▸ **Task to complete**:
In the records below, some lines hold the word "agent". Copy each of those lines.

▸ **Material supplied**:
== Segment start ==
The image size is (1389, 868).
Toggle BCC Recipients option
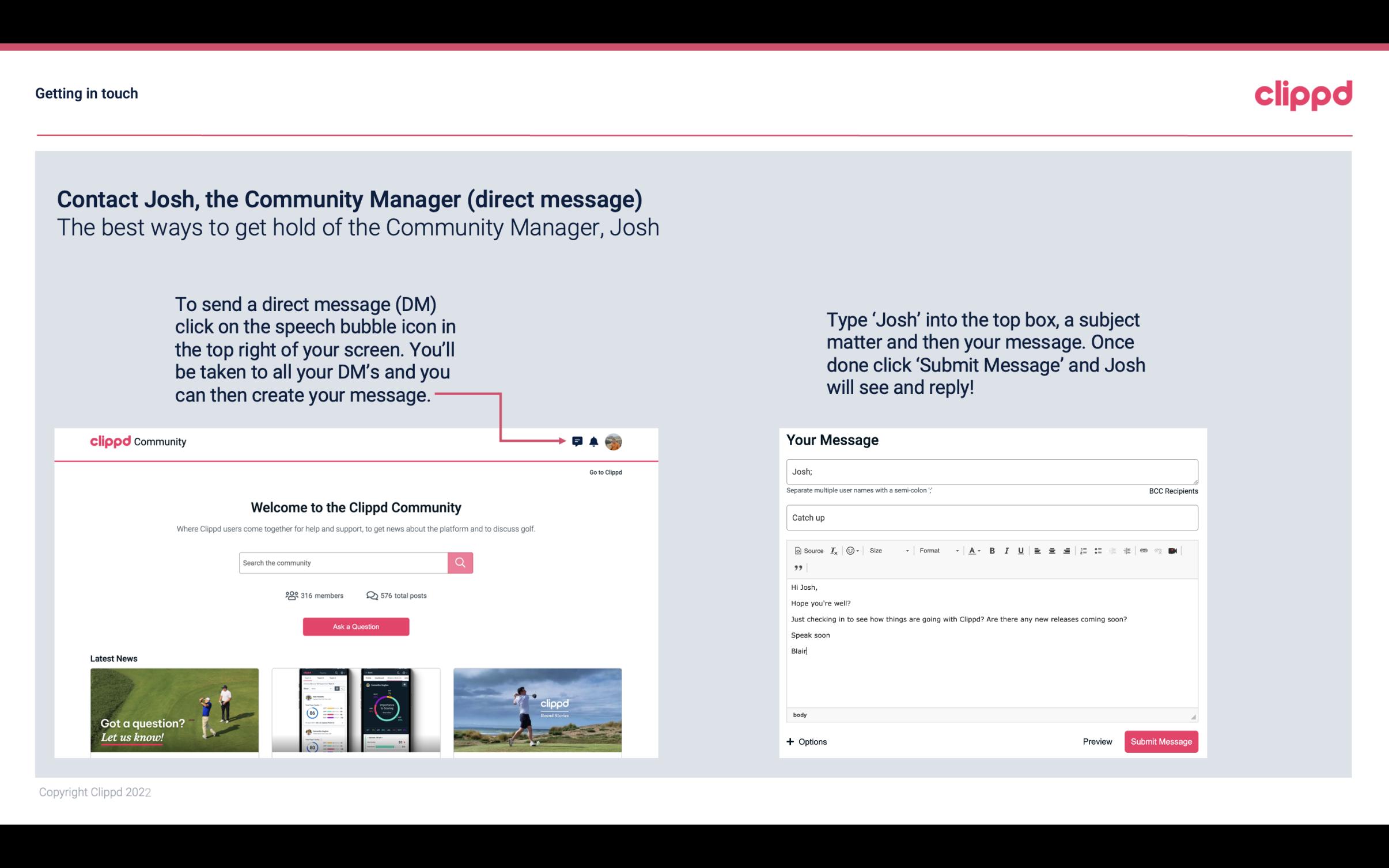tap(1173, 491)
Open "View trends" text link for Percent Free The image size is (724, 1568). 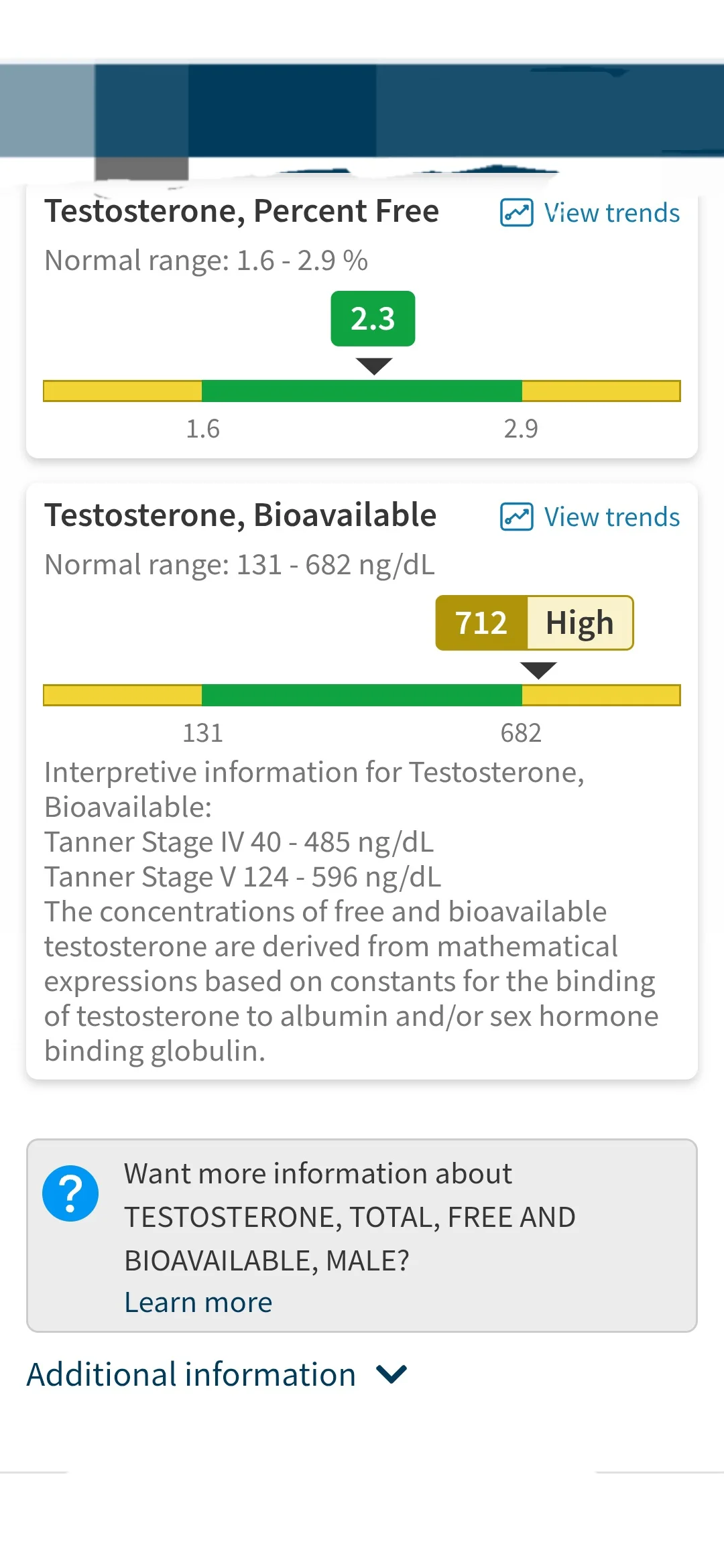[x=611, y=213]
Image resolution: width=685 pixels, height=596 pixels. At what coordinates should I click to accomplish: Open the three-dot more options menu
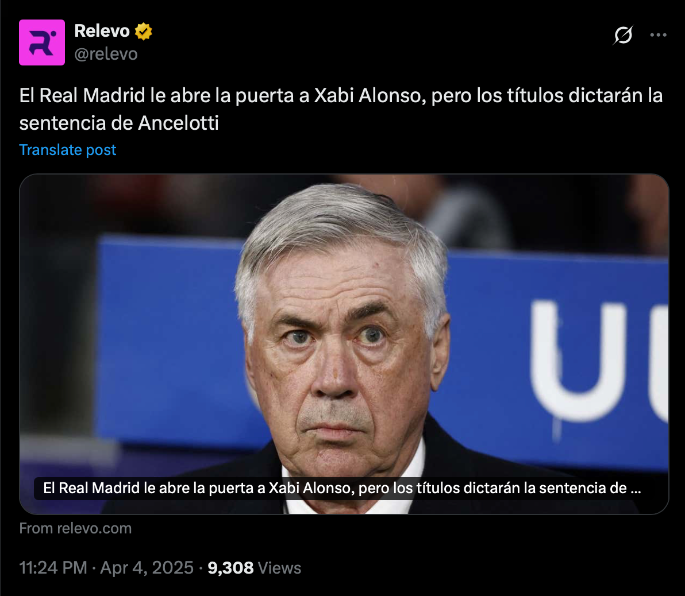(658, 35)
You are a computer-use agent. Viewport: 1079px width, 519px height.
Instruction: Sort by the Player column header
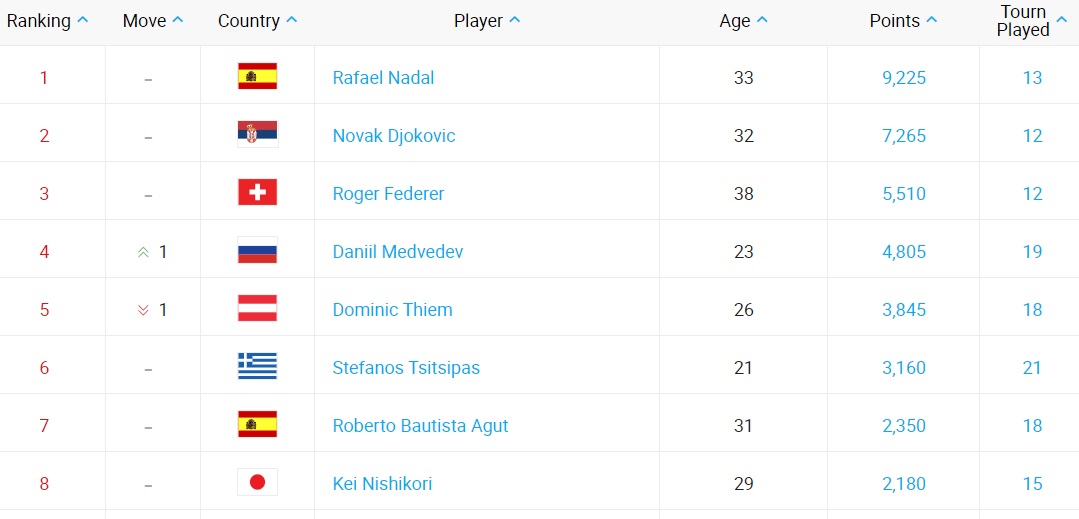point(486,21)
== Segment end ==
== Segment start ==
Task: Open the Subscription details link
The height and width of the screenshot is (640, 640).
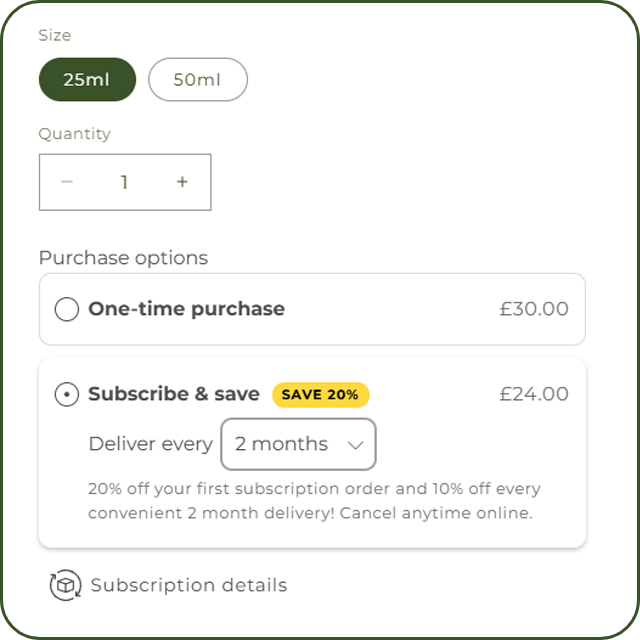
== Segment end ==
== Segment start ==
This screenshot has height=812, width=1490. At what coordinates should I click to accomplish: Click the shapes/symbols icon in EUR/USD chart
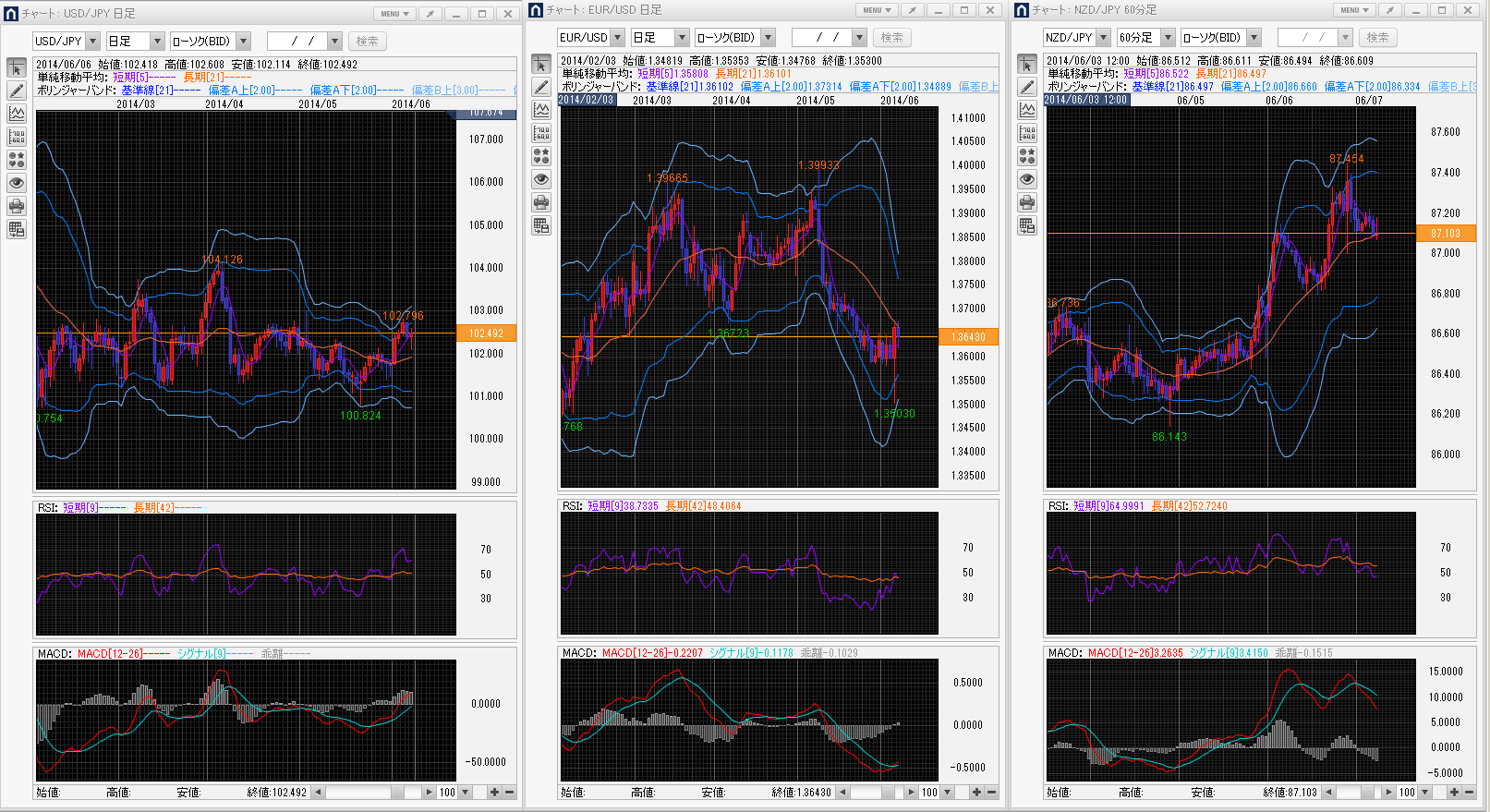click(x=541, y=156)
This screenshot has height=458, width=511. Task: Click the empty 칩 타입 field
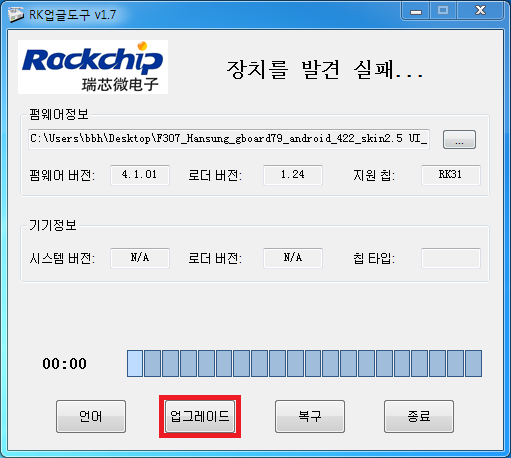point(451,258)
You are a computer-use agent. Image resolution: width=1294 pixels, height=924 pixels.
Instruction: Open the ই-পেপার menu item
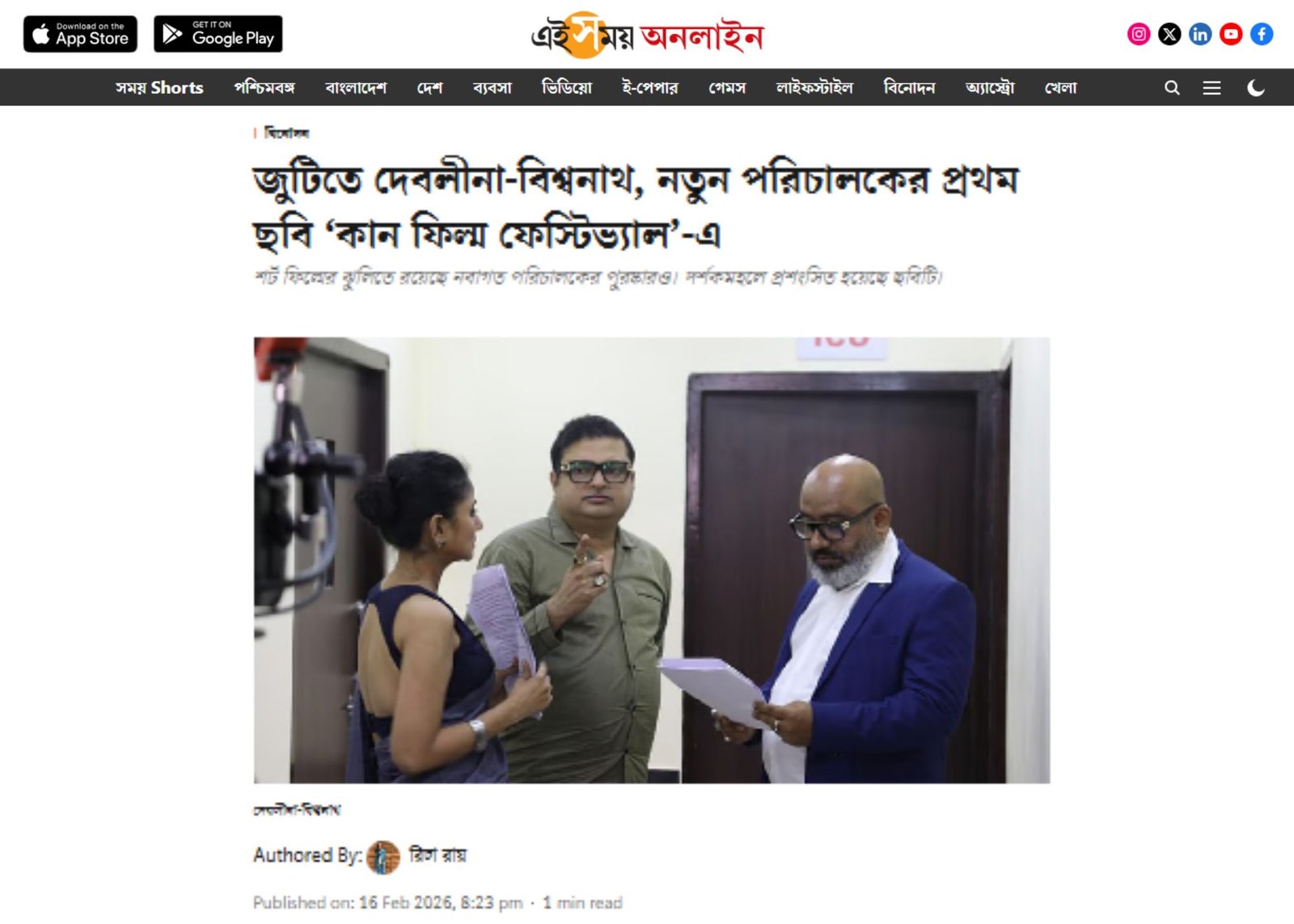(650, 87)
== Segment end ==
▸ **Task response**:
You are a computer-use agent. Viewport: 1079px width, 519px height.
You are a computer-use agent. Image resolution: width=1294 pixels, height=924 pixels.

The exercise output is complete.